Proton Beam Therapy is also a single treatment, twenty minute cure for another common aging problem, namely, ‘Wet' (but not ‘Dry') Macular Degeneration. This is becoming so sought after that UFPTI is bringing up a fourth gantry dedicated to ocular therapy.

I've now come to know about three dozen patients here in Jacksonville, from all over the U.S. plus a few Europeans & South Americans. Consistent with commentary on internet patient forums, everyone agrees that it's necessary to drink lots of pure cranberry juice to minimize inflammation and preclude the need for either Flomax (dangerous drug!) or catheterization. Otherwise, except for a small percentage who sometimes experience a slight burning sensation while urinating, and, the minor sunburn that eventually shows up on everyone's hips, side effects are rare and minimal thanks to the protocols refined over the past fifteen years at Loma Linda - even the exhaustion so typical with photon radiation is uncommon. Outcomes for thousands of patients are incomparably wonderful yet most physicians you might query about Proton Beam Therapy will not know much if anything about it.
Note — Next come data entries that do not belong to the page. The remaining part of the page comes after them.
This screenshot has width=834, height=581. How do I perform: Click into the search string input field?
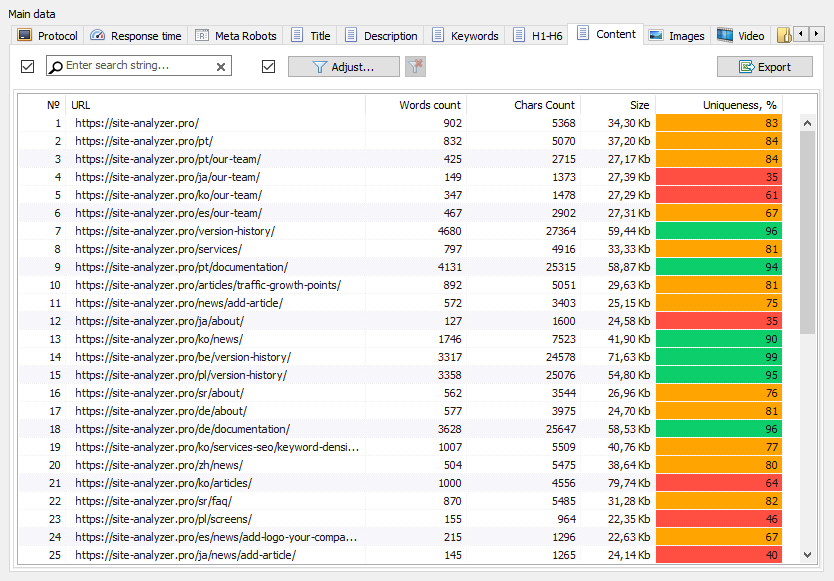pyautogui.click(x=138, y=66)
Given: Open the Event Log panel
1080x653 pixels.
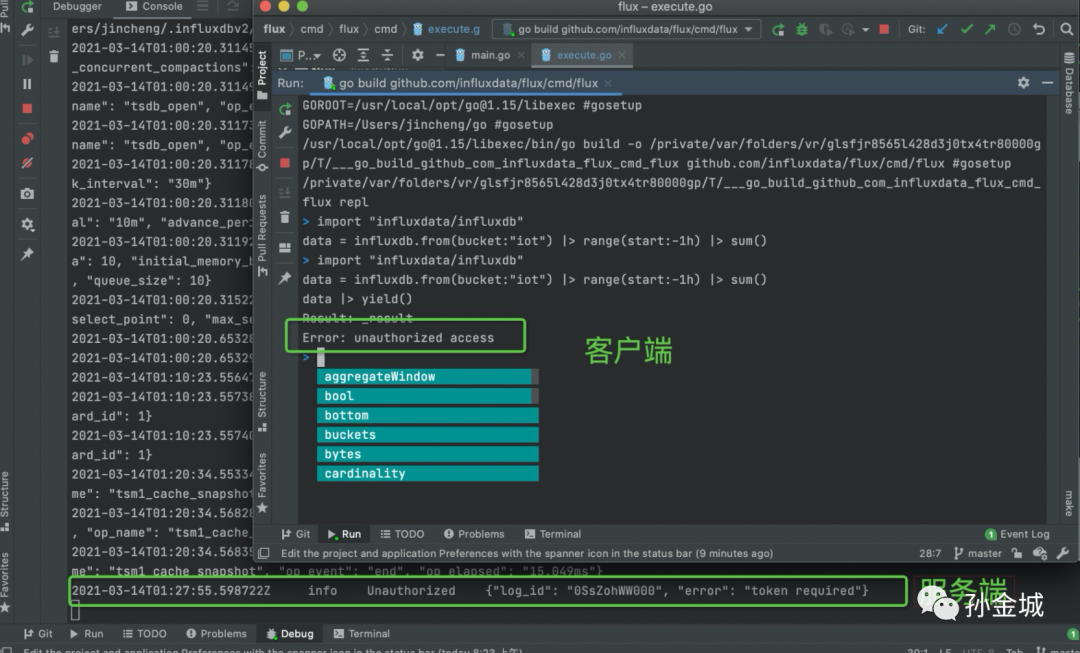Looking at the screenshot, I should tap(1017, 534).
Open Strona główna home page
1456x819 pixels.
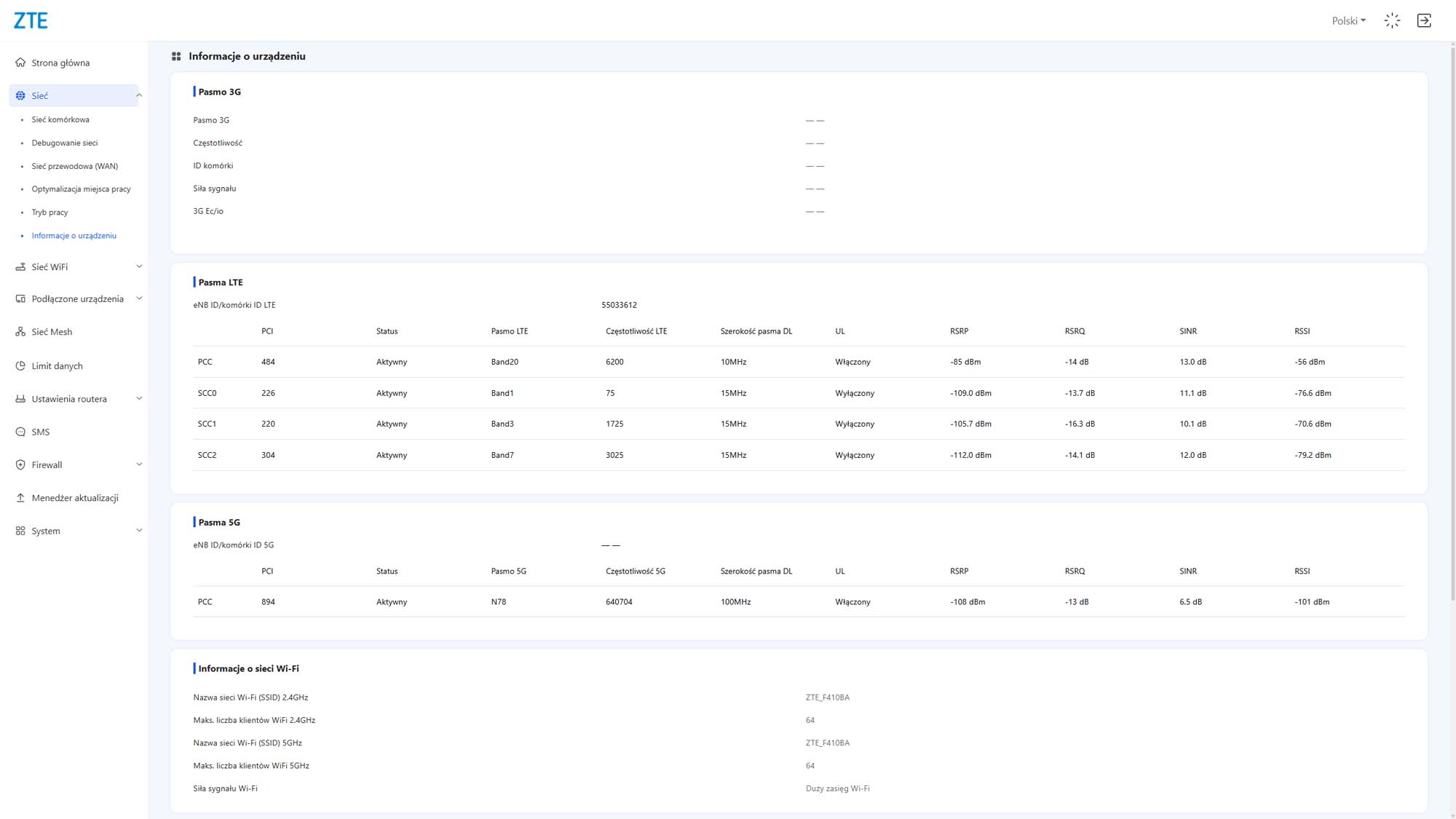pos(60,63)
It's utterly amazing!

Thus far, my experience leads me to suspect that:

* For the vast majority of prostate cancer patients, their initial encounter with their diagnosing Urologist winds up determining their modality because that physician's repertoire is typically constrained by his business affiliations and/or ignorance.

* Surgery is apparently so lucrative that alternative therapies are given short shrift. And,

* Physicians are so busy that they don't/can't take the time required to stay abreast of the latest developments in their own field of interest.
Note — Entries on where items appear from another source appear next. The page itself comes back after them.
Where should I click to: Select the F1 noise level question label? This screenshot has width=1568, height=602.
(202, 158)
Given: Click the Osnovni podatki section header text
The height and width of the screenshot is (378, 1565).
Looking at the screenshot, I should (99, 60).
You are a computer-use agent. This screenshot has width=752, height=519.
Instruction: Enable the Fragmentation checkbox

Finally, I should share a nutritional theory of why I developed prostate cancer. There is a growing school of thought that gluten sensitivity impairs the immune system, therefore permitting malignancies because the irritated intestines malabsorb critical proteins and nutrients. Whenever new cancer patients are able to report protracted symptoms of: Celiac Disease, Irritable Bowel Syndrome, Tropical Sprue, or similar, nutritionists increasingly recommend elimination of all wheat & gluten. In my case, I resumed only 1.5 bowel movements, of proper consistency, per day instead of the three or four I had been experiencing for about three years. I sure miss pizza, pasta, breads and cakes, but I'm happily subsisting on rice and quinoa based alternatives emerging at Whole Foods, Trader Joe's and elsewhere.
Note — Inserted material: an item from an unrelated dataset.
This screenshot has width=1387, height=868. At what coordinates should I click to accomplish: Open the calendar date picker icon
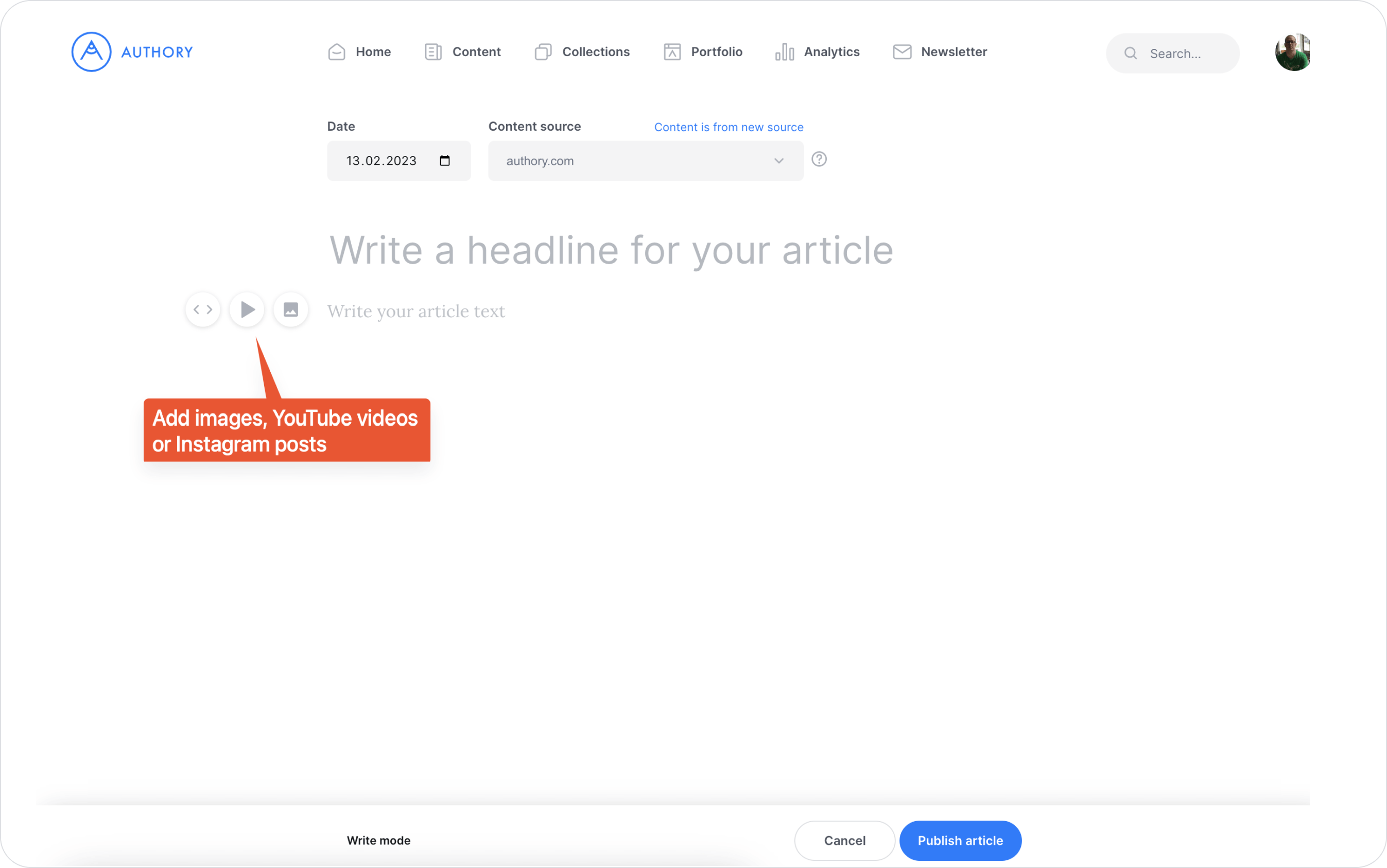pos(445,161)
Frequently the staff here at UFPTI tells us they "love treating the endless stream of old guys because you have easily cured cancers and good health insurance. That sort of regular baseline revenue helps us deliver discounted magic for the pediatric cancer patients we see". Yet, some neighbors in the local boat marina I'm using, believe that none of we old guys should be wasting treatment slots; rather, a National Health System should decide when and for whom expensive resources ought to be allocated. I'm thankful that I'm confronting an early prostate cancer instead of a worse situation. And, I'm especially thankful that I'm dealing with my disease before the Gubbmint reforms our health care system - the Europeans who are here can't get Proton Beam Therapy in their socialized/rationed medical systems at home. Please feel free to forward this to whoever might benefit. I hope that you and yours never need this info and that therapy is not rationed when and if it's necessary. Be well.

Best regards,

Don Parker

P.S. I also lost my dog with a brain tumor, my Mom has been near death for months, and, s/v SILKIE hasn't left her slip since 2008. Hence I had buried myself in reclusive activities as a distraction before Peter found me.